DATASET CONTENT.
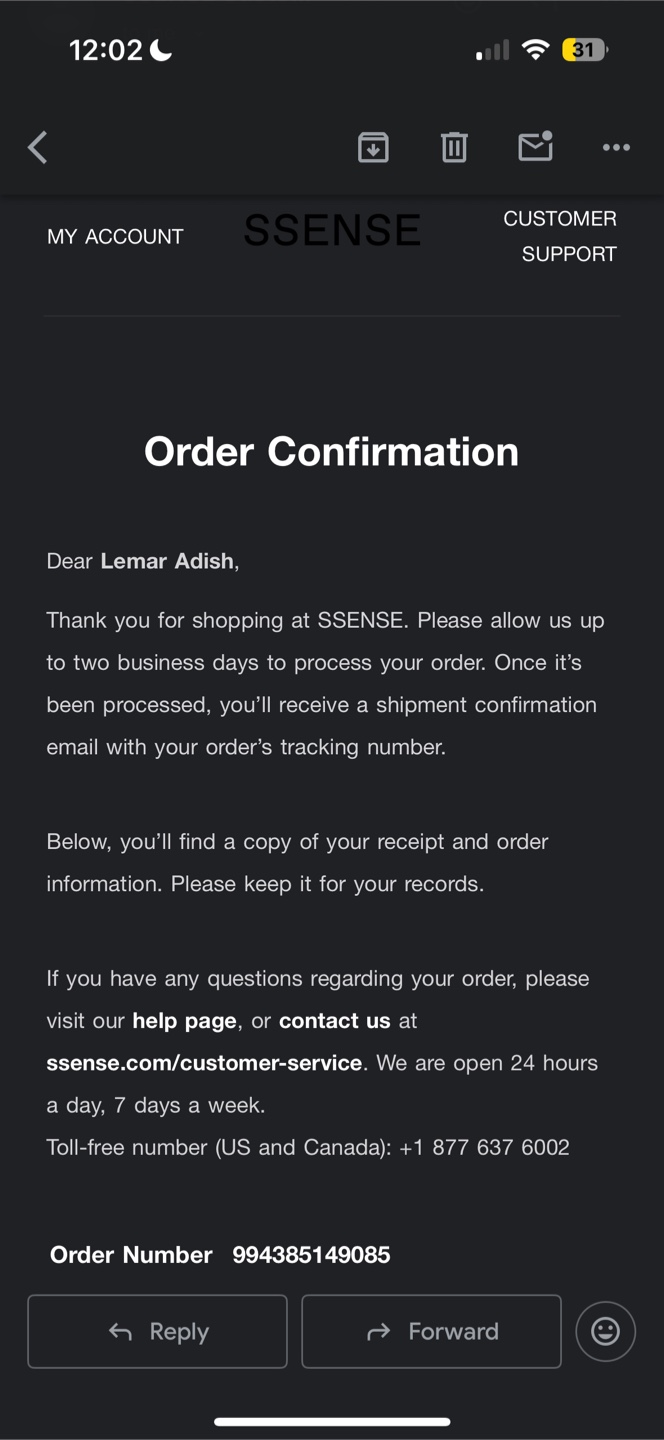Tap the battery indicator showing 31

pyautogui.click(x=585, y=50)
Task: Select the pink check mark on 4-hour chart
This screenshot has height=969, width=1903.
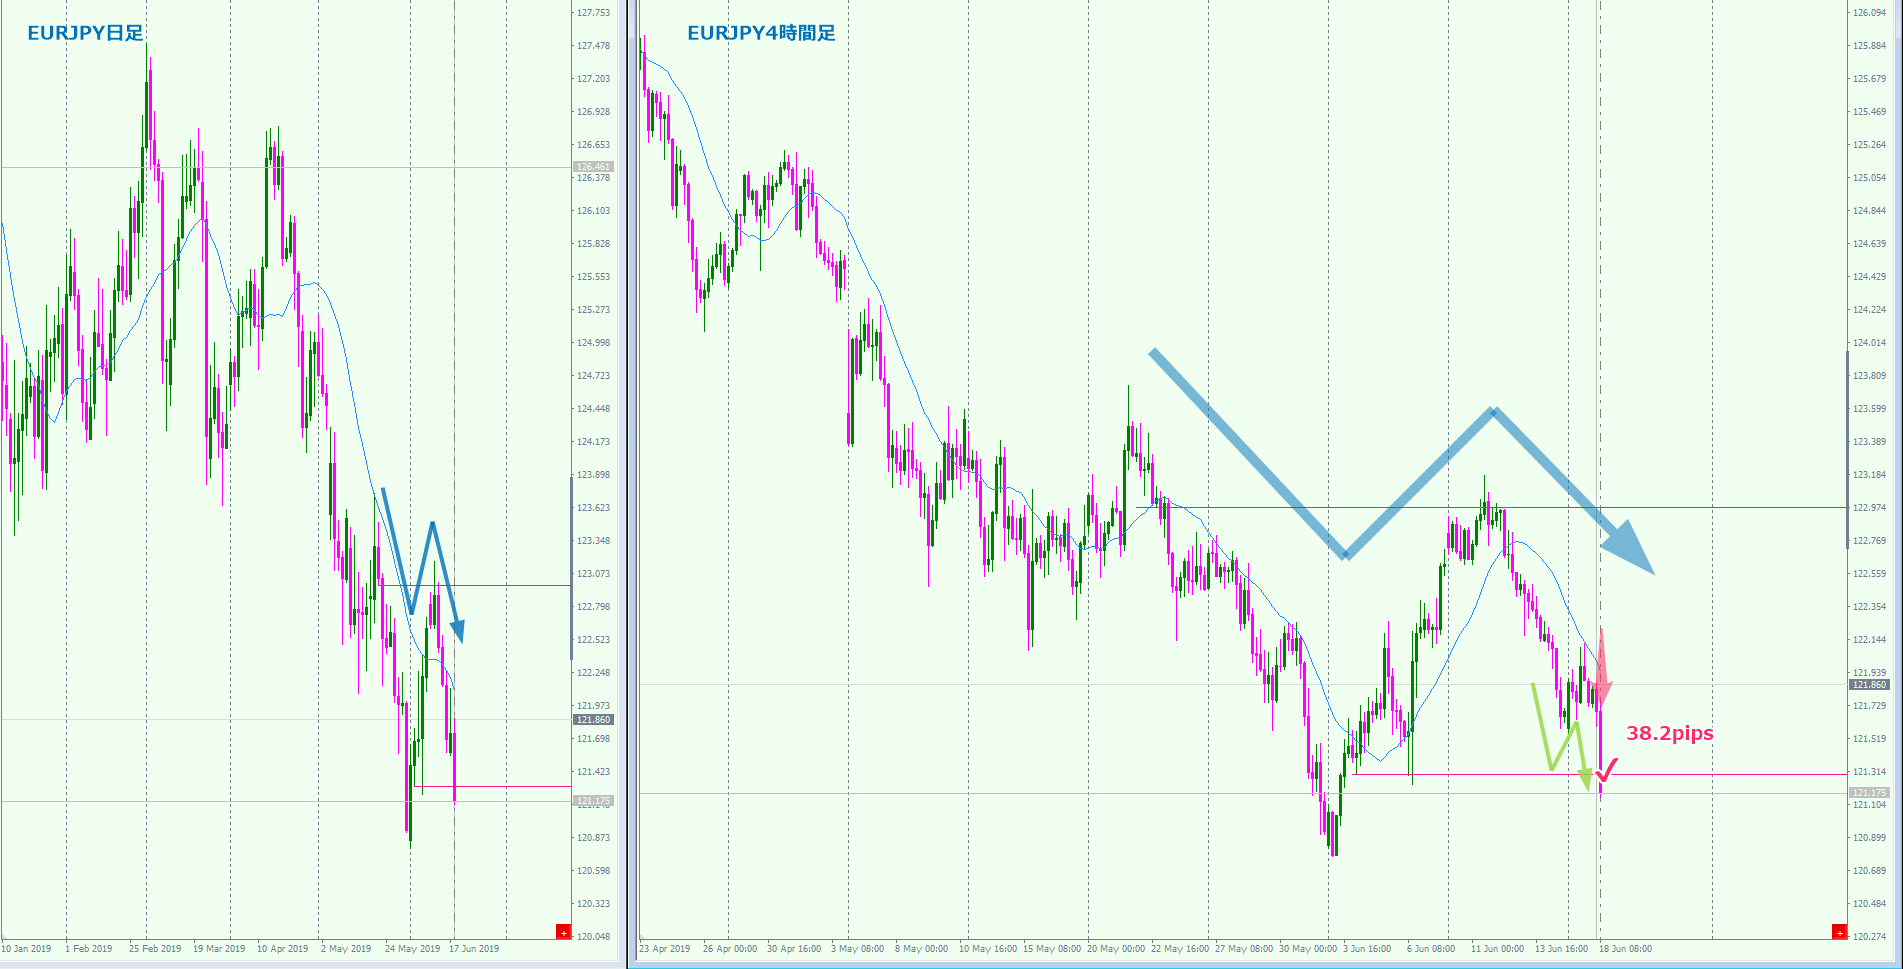Action: coord(1607,770)
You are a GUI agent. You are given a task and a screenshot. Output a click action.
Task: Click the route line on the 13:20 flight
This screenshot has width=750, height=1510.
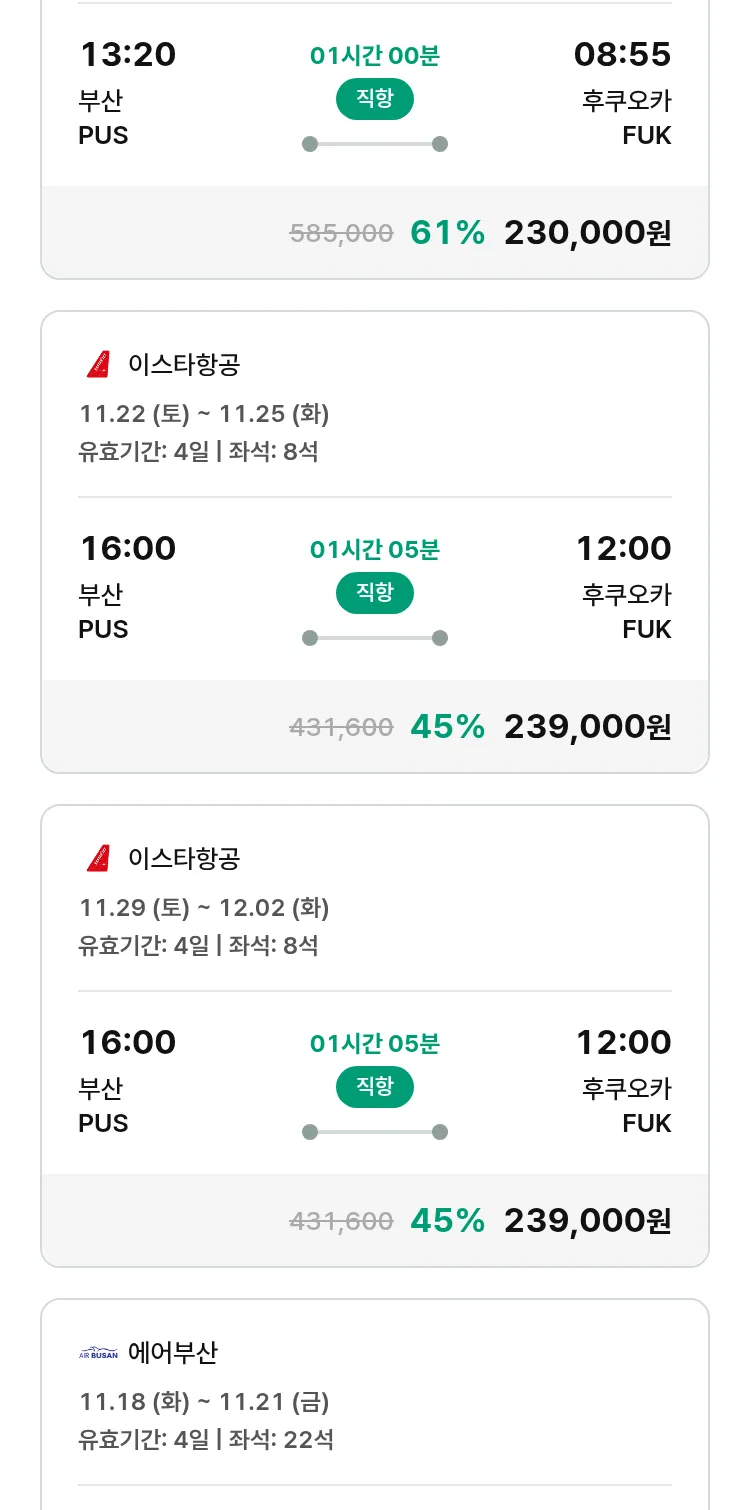(374, 144)
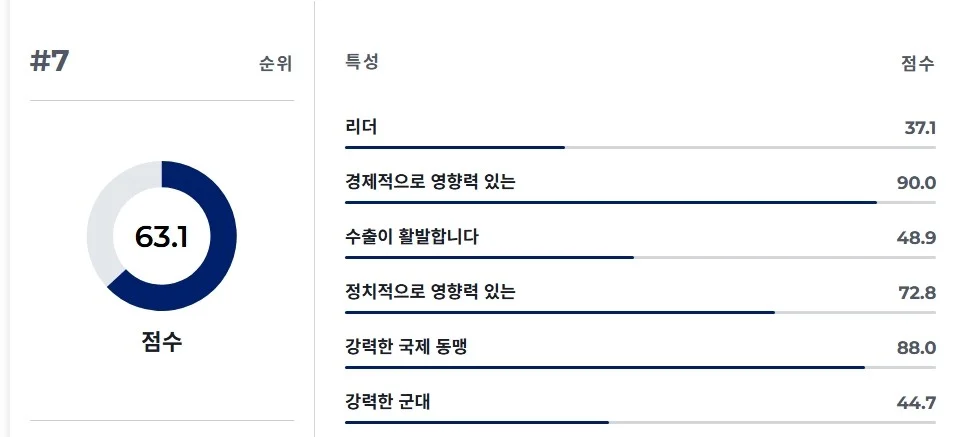Select the 강력한 국제 동맹 attribute label

coord(406,347)
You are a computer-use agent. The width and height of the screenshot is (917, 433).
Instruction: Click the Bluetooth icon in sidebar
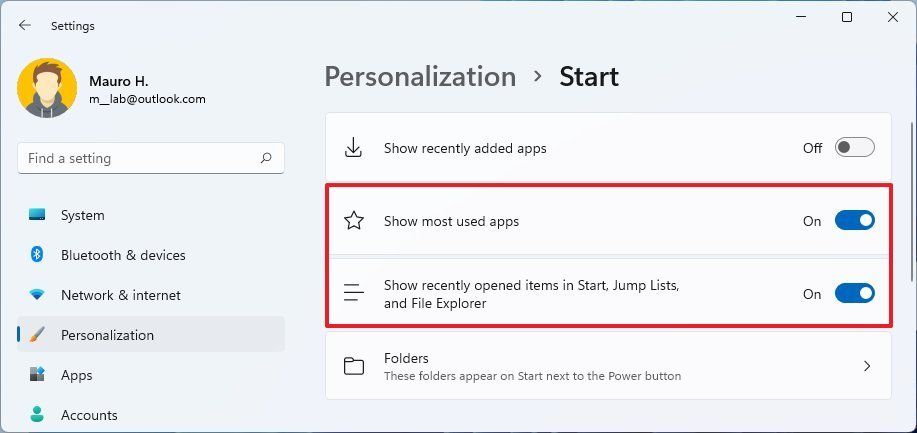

WORK INSTRUCTIONS. Everything from the line with "Task: Select the" down to the line with "Task: Click the" in the data above should be copied exactly, with both end lines kept and the pictures left out.

EXERCISE SOLUTION.
Task: Select the pink check mark on 4-hour chart
This screenshot has height=969, width=1903.
Action: coord(1607,770)
You are a GUI agent. You are given a task and a screenshot. Output a click action.
Task: Click the route line on the 13:20 flight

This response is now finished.